──────── Ausgewählter Auszug ────────
Der «kleine Löwe» in Bregenz ist charmantes Hotel, chices Café und luxuriöse Wohnung. Umgebaut wurde das einst verfallene Haus am Stadtplatz von Herzog & de Meuron. Gewonnen haben dadurch alle.
Mitten in der Stadt, wenige Minuten vom Bodensee entfernt, so wollte der Bregenzer Johannes Glatz mit seiner Partnerin Lisa Rümmele wohnen. Mit Blick auf das von Cucrowicz Nachbaur Architekten geplante Vorarlberg Museum, nicht weit weg von Landestheater und Kunsthaus, das Peter Zumthor entworfen hat.
Also kaufte er die gut 200 Jahre alte, ehemalige Bierbrauerei des Gasthauses «Zum Goldenen Löwen», die später als «Löwen Kinematograf», Bank, Möbelhandel, Feinkostladen, Bar und Nachtclub genutzt wurde und verfiel: Der Lage angemessen war die Adresse Kornmarktplatz 5 längst nicht mehr. Selbstbewusst fragte das junge Bauherrenpaar bei Herzog de & Meuron in Basel an, ob sie ihnen nicht ein neues Haus bauen wollten.
────────
■ Zu erledigende Aufgaben ■
a - Beantworten Sie anhand des Textes über den «kleinen Löwen» in Bregenz folgende Fragen:
(i) Welche drei Nutzungen vereint der «kleine Löwe» laut dem ersten Absatz?
(ii) Wer hat das Kunsthaus entworfen?
(iii) Unter welcher Adresse befindet sich die ehemalige Bierbrauerei?
b - Fassen Sie den Absatz des Textes über den «kleinen Löwen» in Bregenz, der mit «Also kaufte er» beginnt, als Aufzählung zusammen, ohne die wesentlichen Fakten zu streichen.
c - Führen Sie den Text über den «kleinen Löwen» in Bregenz im Anschluss an seinen letzten Satz weiter.
──────── Angezeigte Daten ────────
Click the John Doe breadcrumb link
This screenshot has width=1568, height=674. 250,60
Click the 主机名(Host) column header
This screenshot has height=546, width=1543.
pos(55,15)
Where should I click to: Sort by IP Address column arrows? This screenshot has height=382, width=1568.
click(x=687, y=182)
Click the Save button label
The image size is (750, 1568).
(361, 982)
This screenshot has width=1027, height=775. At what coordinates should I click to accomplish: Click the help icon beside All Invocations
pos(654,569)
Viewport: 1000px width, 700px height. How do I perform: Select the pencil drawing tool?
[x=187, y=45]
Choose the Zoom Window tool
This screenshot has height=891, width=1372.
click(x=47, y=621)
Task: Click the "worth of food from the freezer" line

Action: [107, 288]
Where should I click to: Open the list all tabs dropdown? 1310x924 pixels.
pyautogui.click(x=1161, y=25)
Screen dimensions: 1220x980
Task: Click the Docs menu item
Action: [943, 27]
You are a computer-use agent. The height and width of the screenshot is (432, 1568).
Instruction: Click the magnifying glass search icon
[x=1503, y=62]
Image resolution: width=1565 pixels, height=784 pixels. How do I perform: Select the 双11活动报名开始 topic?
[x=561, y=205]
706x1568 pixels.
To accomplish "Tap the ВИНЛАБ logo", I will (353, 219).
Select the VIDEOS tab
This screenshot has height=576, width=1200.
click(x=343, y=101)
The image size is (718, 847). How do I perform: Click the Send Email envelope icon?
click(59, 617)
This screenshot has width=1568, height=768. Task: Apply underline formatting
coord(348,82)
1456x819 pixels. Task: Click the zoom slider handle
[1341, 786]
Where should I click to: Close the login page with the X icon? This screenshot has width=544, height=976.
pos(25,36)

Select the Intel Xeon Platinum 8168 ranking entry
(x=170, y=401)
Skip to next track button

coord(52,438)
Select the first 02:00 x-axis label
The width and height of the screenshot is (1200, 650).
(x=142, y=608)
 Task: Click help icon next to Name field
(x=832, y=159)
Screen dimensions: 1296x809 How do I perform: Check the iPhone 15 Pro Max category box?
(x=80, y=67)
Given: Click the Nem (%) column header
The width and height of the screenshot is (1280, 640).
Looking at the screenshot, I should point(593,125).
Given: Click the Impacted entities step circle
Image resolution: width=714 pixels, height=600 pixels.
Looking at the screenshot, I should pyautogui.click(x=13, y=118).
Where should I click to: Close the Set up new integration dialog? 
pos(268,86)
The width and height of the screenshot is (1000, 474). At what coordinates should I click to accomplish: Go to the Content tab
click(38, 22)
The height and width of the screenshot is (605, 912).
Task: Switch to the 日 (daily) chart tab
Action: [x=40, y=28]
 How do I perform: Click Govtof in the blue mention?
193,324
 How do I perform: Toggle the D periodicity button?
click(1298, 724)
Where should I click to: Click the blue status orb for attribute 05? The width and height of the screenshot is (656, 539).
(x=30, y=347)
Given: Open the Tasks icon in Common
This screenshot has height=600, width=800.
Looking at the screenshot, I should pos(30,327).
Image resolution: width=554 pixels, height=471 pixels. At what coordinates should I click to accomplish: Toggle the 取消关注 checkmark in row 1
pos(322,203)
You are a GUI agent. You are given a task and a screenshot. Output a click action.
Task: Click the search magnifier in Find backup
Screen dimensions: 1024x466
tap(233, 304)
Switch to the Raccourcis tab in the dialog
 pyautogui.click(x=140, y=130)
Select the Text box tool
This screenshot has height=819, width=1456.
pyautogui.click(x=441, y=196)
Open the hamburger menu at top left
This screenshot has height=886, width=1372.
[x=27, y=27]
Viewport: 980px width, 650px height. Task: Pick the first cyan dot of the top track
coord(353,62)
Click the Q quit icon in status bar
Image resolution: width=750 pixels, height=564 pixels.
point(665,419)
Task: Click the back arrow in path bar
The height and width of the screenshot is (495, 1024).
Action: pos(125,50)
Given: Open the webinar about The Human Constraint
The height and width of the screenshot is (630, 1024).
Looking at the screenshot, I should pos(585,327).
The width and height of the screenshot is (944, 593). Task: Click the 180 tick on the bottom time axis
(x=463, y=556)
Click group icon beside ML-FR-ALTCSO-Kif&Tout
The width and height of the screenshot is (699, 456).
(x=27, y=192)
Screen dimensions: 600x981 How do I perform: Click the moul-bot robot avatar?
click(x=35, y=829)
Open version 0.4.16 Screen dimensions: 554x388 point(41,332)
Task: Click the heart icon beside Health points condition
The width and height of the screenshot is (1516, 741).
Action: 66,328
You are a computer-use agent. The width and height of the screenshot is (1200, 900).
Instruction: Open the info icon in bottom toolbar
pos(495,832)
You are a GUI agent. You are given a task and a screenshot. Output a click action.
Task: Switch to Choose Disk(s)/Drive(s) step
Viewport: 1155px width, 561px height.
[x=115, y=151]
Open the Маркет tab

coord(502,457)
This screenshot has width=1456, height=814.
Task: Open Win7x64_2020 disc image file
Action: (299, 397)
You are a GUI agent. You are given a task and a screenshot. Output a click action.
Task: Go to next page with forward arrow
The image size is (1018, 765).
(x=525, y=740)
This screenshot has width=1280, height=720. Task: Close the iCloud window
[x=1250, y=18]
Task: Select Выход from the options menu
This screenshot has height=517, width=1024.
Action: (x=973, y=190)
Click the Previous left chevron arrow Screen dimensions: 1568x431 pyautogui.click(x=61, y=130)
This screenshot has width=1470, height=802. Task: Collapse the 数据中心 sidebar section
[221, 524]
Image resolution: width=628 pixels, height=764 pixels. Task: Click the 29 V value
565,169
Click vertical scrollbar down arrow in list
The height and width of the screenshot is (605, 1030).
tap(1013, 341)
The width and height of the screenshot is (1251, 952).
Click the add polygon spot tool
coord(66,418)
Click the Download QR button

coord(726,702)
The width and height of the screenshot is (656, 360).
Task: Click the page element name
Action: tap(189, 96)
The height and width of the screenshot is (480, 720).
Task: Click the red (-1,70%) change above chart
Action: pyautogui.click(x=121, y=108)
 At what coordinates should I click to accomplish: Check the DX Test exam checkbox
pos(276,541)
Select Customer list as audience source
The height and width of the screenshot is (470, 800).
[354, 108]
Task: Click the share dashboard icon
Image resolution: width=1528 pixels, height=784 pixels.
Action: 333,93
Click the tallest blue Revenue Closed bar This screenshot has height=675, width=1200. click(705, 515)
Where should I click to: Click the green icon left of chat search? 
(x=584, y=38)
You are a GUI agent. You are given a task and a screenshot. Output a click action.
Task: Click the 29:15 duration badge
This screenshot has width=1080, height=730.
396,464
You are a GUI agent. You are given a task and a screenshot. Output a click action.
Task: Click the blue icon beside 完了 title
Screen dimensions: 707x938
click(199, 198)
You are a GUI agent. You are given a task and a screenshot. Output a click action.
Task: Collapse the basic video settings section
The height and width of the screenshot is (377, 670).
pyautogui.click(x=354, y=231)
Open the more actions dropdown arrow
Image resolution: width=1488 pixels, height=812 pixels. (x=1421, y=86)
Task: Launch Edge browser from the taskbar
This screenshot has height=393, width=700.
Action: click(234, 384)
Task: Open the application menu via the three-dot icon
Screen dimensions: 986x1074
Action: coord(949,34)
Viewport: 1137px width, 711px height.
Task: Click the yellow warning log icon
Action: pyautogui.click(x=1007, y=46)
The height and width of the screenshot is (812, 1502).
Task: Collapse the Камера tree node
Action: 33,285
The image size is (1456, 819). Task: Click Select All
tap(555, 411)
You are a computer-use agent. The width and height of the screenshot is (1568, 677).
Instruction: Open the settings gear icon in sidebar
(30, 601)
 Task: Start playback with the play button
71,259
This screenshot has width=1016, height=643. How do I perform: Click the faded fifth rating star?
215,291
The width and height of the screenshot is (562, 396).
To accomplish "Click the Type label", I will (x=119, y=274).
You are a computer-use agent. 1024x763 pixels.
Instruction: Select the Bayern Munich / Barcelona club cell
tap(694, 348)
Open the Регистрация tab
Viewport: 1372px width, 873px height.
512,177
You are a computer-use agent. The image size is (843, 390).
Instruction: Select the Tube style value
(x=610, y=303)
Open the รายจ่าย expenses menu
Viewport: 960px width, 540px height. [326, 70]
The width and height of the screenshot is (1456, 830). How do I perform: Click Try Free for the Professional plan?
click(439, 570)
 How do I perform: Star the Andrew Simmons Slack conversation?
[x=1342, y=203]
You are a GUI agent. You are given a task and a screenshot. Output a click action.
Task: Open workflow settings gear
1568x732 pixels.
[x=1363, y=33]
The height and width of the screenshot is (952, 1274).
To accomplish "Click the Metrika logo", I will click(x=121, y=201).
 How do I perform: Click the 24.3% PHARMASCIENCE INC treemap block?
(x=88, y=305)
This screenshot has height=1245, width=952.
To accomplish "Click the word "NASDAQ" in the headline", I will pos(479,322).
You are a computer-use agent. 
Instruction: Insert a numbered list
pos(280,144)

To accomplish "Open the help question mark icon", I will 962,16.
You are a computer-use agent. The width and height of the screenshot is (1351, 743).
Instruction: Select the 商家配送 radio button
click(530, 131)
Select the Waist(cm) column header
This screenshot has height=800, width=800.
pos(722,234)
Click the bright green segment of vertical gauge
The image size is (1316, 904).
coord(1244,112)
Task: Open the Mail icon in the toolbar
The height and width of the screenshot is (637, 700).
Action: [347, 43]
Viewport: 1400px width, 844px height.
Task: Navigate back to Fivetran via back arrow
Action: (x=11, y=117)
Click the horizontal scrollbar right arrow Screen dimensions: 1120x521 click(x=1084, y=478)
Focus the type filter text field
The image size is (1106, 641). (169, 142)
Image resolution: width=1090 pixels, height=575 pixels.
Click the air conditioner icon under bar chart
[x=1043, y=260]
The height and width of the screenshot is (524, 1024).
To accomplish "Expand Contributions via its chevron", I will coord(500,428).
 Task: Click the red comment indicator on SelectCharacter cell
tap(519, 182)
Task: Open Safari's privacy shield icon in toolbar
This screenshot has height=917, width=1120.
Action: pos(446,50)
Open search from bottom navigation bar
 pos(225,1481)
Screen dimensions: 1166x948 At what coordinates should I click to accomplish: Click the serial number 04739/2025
────────
■ Antworten ■
a -
(i) Hotel, Café und Wohnung
(ii) Peter Zumthor
(iii) Kornmarktplatz 5

b -
- Johannes Glatz kaufte die gut 200 Jahre alte, ehemalige Bierbrauerei des Gasthauses «Zum Goldenen Löwen».
- Später diente das Gebäude als «Löwen Kinematograf», Bank, Möbelhandel, Feinkostladen, Bar und Nachtclub.
- Das Haus verfiel, und die Adresse Kornmarktplatz 5 entsprach der Lage längst nicht mehr.
- Das junge Bauherrenpaar fragte bei Herzog & de Meuron in Basel an, ob sie ihnen ein neues Haus bauen wollten.

c -
Ein Hotel für Architekturfans
Ein wenig Zeit mit der Zusage liess sich das weltweit gefragte Büro schon. Doch nach einem Jahr, als Lisa mit dem zweiten Sohn schwanger war, kam sie. Damit war dann auch entschieden, wie das Haus, das zum Wohnen für die vierköpfige Familie zu gross gewesen wäre, in den unteren Etagen genutzt werden soll. Nicht als Coworking-Space und nicht als Laden.
Macht ein Hotel auf, riet eine Freundin: «Architekturbegeisterte sind so penetrant! Wenn die erfahren, dass Herzog & de Meuron euer Haus bauen, stellen sie eine Leiter an die Fassade, um in die Fenster zu schauen.» Das müssen sie jetzt nicht, sie können zwischen acht Zimmern wählen. Und da die Ansprüche des jungen Paares nicht nur an Lage und Gestaltung hoch sind, liess sich die Journalistin Lisa zur Hotelmanagerin ausbilden und kümmert sich heute professionell um den «kleinen Löwen».
Wohnen unter dem Tonnendach
Gemütlich-luxuriös wohnen die Quereinsteiger seit Frühjahr 2024 auf zwei Geschossen unter dem weiss schimmernden Tonnendach, das sich unübersehbar eigen in das schmucke Städtchen fügt. Charmant vermittelt die niedrige, blaue Fassadenscheibe, die als einziges Relikt erhalten werden konnte. Unter Denkmalschutz stand sie nicht, pragmatisch wurde sie stets den sich verändernden Nutzungen angepasst.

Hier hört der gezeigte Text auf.